Exercise brief:
Could you say how many lines in the entries contain the string "computer"? Give only that number.

Source data:
....................
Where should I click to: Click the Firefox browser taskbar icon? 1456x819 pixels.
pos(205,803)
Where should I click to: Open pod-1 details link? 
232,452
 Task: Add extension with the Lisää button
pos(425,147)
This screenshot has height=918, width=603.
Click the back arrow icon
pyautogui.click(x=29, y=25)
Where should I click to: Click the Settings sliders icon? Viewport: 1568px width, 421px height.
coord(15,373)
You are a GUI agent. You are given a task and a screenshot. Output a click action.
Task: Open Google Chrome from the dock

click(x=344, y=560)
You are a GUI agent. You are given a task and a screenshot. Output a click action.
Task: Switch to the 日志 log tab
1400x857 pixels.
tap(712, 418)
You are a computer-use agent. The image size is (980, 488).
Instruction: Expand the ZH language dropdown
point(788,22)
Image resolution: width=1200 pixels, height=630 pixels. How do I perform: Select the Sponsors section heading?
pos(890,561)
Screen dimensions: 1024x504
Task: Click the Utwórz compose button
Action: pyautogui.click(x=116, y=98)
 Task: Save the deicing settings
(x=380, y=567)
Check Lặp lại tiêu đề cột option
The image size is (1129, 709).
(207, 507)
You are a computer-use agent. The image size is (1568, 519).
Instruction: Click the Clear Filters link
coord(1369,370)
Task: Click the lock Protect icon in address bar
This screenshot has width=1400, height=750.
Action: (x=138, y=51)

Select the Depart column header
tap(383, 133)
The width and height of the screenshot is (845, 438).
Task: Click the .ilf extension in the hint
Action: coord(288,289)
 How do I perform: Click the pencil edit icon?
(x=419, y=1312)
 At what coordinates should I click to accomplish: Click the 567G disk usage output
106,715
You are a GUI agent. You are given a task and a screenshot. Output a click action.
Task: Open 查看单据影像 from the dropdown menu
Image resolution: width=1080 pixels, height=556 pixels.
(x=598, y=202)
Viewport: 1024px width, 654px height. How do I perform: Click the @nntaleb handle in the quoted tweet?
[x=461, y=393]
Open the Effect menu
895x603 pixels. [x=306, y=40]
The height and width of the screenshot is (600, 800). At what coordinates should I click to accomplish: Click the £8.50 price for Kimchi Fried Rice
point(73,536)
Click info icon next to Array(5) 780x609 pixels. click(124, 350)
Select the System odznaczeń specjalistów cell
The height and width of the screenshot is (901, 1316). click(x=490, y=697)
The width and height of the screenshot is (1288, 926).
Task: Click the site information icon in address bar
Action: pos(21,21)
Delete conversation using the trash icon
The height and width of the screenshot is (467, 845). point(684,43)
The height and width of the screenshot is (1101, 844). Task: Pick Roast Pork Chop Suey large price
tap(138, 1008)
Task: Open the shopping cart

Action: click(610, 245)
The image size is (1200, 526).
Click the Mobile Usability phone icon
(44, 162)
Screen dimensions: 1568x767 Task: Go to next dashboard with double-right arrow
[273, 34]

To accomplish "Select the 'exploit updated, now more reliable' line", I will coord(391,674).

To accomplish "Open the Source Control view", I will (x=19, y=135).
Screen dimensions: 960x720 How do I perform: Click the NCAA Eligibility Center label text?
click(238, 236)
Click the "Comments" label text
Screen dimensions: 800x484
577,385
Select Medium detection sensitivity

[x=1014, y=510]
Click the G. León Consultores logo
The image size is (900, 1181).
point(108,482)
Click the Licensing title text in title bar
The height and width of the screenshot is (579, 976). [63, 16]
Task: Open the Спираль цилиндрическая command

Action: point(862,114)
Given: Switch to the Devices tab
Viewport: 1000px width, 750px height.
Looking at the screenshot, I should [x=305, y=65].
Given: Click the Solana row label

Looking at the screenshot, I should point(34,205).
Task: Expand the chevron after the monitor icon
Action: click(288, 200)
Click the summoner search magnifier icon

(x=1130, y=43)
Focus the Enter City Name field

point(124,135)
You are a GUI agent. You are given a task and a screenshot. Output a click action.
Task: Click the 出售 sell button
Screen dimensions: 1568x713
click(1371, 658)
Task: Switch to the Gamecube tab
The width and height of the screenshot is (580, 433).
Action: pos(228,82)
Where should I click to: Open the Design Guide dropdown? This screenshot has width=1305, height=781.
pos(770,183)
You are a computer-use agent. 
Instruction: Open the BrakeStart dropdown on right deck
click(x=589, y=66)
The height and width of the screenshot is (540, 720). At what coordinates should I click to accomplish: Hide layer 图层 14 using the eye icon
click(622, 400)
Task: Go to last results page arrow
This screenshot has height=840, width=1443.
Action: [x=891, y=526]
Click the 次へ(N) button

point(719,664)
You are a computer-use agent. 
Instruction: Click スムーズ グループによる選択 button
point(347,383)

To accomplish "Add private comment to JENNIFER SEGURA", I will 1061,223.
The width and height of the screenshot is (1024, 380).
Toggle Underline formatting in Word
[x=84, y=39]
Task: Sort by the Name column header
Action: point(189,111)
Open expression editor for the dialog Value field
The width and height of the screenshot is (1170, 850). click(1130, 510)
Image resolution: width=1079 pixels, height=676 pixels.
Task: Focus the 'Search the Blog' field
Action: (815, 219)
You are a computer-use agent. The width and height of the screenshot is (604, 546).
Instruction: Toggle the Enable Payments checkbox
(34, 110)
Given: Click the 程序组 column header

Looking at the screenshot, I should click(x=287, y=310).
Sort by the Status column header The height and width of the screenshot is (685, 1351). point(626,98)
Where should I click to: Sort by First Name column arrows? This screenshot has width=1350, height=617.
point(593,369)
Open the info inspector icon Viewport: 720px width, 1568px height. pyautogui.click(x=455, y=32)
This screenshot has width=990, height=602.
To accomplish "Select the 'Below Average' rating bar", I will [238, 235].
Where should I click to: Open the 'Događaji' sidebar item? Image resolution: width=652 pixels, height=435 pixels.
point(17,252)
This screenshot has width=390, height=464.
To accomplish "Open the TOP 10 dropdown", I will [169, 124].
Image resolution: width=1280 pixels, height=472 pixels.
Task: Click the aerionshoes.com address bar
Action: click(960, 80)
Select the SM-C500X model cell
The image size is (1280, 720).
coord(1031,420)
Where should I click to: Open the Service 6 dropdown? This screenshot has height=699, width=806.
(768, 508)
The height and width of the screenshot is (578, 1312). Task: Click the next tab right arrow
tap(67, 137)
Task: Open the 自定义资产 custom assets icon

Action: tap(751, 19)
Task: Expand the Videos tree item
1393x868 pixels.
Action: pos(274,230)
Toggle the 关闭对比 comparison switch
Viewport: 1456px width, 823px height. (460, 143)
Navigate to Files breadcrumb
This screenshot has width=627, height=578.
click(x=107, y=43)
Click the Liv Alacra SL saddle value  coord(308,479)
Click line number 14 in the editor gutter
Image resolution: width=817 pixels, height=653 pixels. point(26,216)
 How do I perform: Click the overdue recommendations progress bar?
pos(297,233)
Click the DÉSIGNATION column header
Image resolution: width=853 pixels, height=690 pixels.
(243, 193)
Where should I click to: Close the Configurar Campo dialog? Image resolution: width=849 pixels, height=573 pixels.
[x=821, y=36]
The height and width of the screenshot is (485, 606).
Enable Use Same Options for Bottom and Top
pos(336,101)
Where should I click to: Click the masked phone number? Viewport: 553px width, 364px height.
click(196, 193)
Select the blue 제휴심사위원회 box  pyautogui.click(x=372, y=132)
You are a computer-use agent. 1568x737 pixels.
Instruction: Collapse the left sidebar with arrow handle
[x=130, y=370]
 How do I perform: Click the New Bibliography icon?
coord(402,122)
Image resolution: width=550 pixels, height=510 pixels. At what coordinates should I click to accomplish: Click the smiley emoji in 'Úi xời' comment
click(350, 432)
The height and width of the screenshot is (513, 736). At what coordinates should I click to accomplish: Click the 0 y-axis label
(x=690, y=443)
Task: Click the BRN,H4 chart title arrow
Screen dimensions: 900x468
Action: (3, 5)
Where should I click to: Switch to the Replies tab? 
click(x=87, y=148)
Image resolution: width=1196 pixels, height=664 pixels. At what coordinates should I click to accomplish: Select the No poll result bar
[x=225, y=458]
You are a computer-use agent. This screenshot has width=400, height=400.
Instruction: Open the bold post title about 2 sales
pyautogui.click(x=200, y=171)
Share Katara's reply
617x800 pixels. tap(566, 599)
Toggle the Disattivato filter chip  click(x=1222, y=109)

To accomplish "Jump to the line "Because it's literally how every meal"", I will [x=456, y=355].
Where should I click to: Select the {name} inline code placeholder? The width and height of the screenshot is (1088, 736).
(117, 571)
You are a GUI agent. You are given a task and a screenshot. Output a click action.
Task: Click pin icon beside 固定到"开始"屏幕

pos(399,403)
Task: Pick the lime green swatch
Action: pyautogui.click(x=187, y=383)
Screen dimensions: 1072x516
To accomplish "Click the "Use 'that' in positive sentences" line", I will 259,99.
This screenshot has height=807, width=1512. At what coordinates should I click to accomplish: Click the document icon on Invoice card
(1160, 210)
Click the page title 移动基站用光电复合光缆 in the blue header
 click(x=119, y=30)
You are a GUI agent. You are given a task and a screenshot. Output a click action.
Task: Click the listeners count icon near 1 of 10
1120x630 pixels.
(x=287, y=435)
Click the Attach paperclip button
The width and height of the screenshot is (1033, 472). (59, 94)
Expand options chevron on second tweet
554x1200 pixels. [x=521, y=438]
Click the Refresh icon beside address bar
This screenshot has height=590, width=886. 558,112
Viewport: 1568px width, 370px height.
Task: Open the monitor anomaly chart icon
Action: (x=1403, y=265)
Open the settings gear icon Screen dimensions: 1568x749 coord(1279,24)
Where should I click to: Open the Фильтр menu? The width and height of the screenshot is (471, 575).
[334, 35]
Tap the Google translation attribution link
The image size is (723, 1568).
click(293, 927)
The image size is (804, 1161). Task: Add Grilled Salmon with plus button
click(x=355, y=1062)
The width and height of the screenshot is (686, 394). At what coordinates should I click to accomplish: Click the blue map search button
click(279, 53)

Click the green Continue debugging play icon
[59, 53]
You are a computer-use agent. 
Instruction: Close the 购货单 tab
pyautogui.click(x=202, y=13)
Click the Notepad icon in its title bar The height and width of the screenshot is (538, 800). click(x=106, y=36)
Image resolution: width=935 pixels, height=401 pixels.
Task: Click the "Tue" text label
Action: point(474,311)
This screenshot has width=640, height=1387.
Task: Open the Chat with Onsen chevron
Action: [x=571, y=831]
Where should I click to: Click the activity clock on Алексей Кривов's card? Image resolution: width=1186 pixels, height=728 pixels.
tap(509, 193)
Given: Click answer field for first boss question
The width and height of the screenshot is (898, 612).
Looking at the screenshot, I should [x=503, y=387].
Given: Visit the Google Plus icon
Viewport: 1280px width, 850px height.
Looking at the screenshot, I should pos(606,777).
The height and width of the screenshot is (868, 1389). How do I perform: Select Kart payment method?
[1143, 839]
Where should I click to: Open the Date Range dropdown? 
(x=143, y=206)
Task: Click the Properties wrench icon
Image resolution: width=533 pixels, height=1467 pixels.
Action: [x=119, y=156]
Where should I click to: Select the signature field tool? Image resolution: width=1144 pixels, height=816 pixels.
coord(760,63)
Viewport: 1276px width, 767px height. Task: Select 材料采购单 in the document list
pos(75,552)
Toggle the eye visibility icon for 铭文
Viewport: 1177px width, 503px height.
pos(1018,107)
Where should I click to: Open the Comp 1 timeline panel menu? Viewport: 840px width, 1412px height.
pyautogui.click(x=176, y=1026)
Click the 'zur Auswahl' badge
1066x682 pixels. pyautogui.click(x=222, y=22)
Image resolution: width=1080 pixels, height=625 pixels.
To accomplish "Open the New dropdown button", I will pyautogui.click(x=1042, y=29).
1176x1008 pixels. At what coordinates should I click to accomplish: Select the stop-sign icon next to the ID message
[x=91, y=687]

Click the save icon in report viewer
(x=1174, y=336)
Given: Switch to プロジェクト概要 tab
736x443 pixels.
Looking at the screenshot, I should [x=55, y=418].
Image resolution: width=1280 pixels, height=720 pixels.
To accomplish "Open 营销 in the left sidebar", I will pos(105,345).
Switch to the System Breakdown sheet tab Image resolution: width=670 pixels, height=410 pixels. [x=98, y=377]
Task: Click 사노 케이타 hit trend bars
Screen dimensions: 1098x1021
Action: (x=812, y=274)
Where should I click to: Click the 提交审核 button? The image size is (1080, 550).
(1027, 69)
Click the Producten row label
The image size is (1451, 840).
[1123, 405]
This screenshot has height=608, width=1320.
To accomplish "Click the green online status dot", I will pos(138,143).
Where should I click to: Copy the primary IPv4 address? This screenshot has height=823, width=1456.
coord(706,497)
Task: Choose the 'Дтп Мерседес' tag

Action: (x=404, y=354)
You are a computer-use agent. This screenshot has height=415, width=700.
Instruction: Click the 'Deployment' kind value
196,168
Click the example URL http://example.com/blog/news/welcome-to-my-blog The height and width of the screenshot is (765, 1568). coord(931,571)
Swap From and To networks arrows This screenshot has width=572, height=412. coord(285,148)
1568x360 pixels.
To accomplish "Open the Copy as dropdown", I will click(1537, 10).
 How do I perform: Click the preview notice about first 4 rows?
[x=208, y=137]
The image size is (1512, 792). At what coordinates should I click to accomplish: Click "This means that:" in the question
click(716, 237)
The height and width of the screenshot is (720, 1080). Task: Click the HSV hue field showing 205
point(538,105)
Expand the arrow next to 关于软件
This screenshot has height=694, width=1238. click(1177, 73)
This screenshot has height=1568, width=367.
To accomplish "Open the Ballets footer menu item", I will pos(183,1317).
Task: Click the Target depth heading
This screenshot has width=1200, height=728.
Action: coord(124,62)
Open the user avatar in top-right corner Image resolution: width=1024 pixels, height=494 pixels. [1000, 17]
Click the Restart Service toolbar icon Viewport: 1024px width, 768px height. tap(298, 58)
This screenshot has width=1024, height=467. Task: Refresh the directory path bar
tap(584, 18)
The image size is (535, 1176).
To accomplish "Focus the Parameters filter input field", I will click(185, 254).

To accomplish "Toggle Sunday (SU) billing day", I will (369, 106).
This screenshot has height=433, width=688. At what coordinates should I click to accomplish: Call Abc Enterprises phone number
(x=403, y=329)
....................
Answer section:
9